◆ Task statement ◆
Everything from the line holding "You are a GUI" through the final line of the records is to be transcribed exactly, except pictures, and nothing beyond that.
# # #
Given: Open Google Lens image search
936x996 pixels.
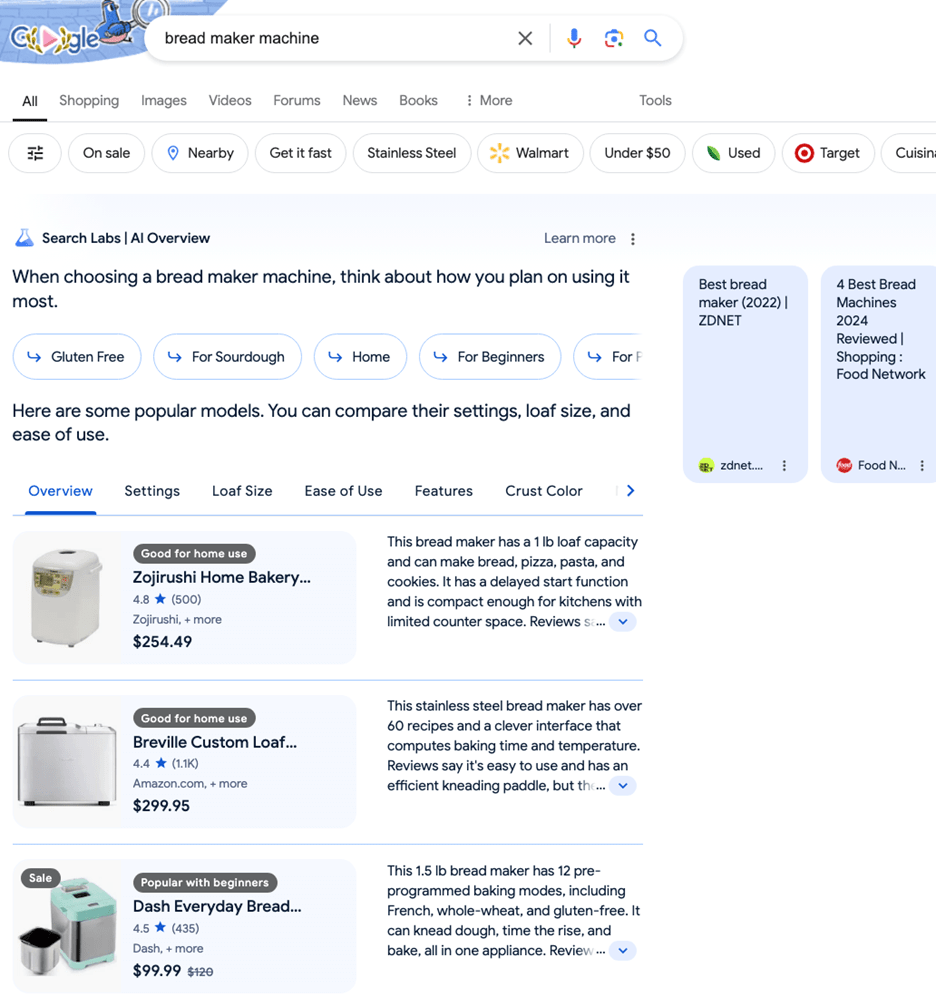Looking at the screenshot, I should [x=614, y=38].
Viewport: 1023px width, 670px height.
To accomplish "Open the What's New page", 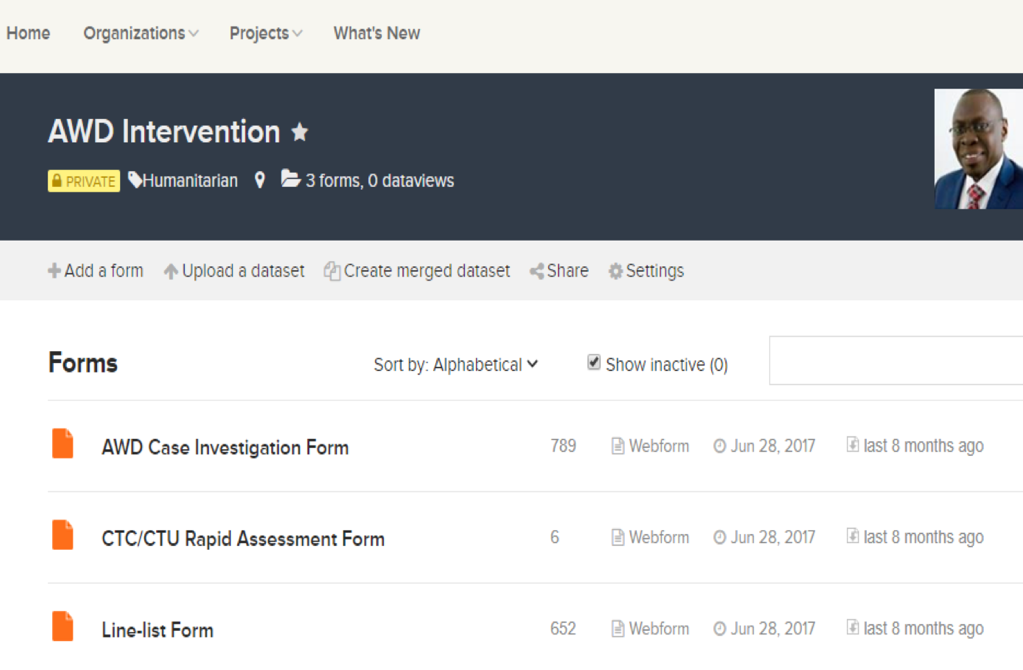I will 376,33.
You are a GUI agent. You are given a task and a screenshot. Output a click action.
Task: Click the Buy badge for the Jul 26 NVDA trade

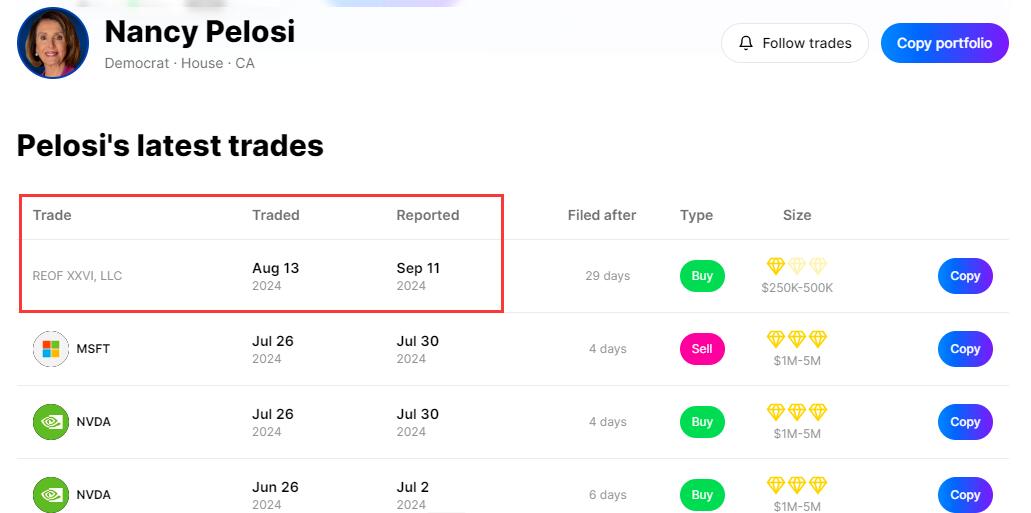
# # #
◆ Exercise result ◆
You are a GUI agent. You are given a task and a screenshot. Output a click action.
Task: Click the Buy badge for the Jul 26 NVDA trade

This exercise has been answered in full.